» Text excerpt:

The audit excludes the self node: if EventGroup.spec.nodeName matches EventPeer.spec.nodeName, that peer is skipped (a node does not push events to itself).

Common failures and remedies

EventPeer endpoint not set

FAIL cloudedge/leaf-oci expected delivery EventPeer endpoint is empty
set spec.endpoint on EventPeer/leaf-oci for group cloudedge

The EventPeer resource declares the peer but has no endpoint URL. The outbox cannot push events without a target. Set spec.endpoint to the peer's federation listener (e.g. https://10.252.0.3:8443/v1/federation/events).

Missing delivery rows for expected peer

FAIL cloudedge/leaf-oci expected delivery 2 of 3 active event(s) have no delivery row: evt-abc, evt-def
outbox never enqueued delivery for this peer; check EventPeer config and outbox peer filter

The outbox creates delivery rows only for events where SourceNode matches the local EventGroup.spec.nodeName. If the self node name in the EventGroup does not match the source_node column in federation_events, no delivery is enqueued. Verify:

routerctl federation event list --group cloudedge --state-file /var/lib/routerd/routerd.db

Check the SOURCE column matches the EventGroup nodeName. Also confirm that the outbox controller is running (eventd daemon) and that no types / subjectPrefixes filter on the EventPeer silently excludes the events.

HMAC authentication mismatch

The outbox push returns HTTP 403 or 401. Check journalctl -u routerd-eventd for authentication errors. Verify that both ends share the same EventGroup.spec.auth.hmacSecretRef and that the referenced Secret exists and contains the correct key.

Outbox not running

FAIL cloudedge/leaf-az pending deliveries 3 pending; 2 event(s) expire within 120s without delivery
outbox may be stalled or peer unreachable; check eventd logs and peer endpoint

Delivery rows were created but nothing was pushed. Confirm routerd-eventd is running:

systemctl status routerd-eventd
journalctl -u routerd-eventd --since "10 min ago"

» Source material:
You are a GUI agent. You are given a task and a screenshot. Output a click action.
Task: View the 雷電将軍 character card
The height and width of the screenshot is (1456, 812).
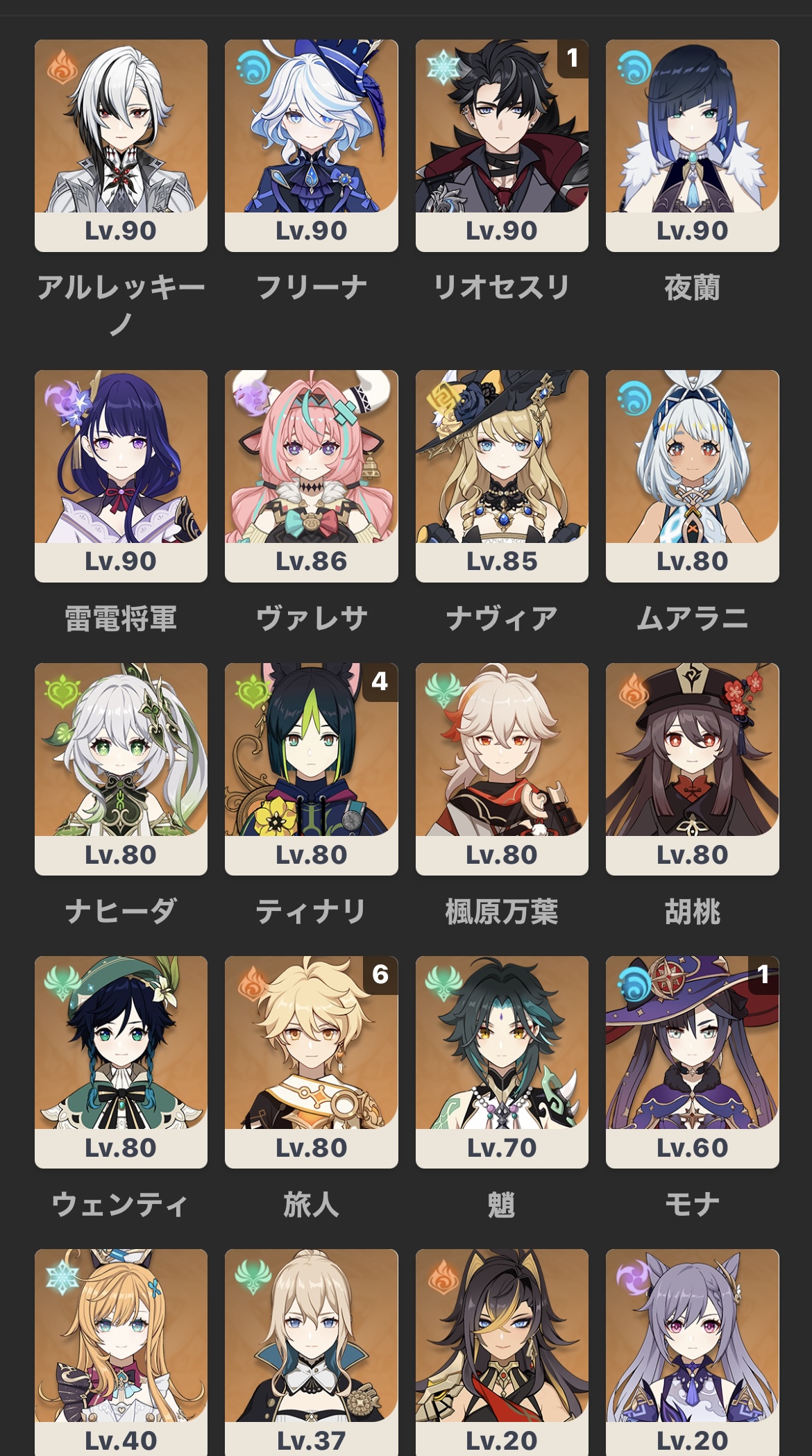click(x=121, y=476)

» Stated goal 1:
Answer these from the troubleshooting text:
(a) When does the audit skip a peer?
(b) Which HTTP status codes does the outbox push return when HMAC authentication fails?
(c) Which command confirms that routerd-eventd is running?
» Stated goal 2: Please list every failure heading under "Common failures and remedies" in the troubleshooting text.

» Worked answer 1:
(a) When EventGroup.spec.nodeName matches EventPeer.spec.nodeName, because that peer is the self node.
(b) HTTP 403 or 401.
(c) systemctl status routerd-eventd

» Worked answer 2:
EventPeer endpoint not set
Missing delivery rows for expected peer
HMAC authentication mismatch
Outbox not running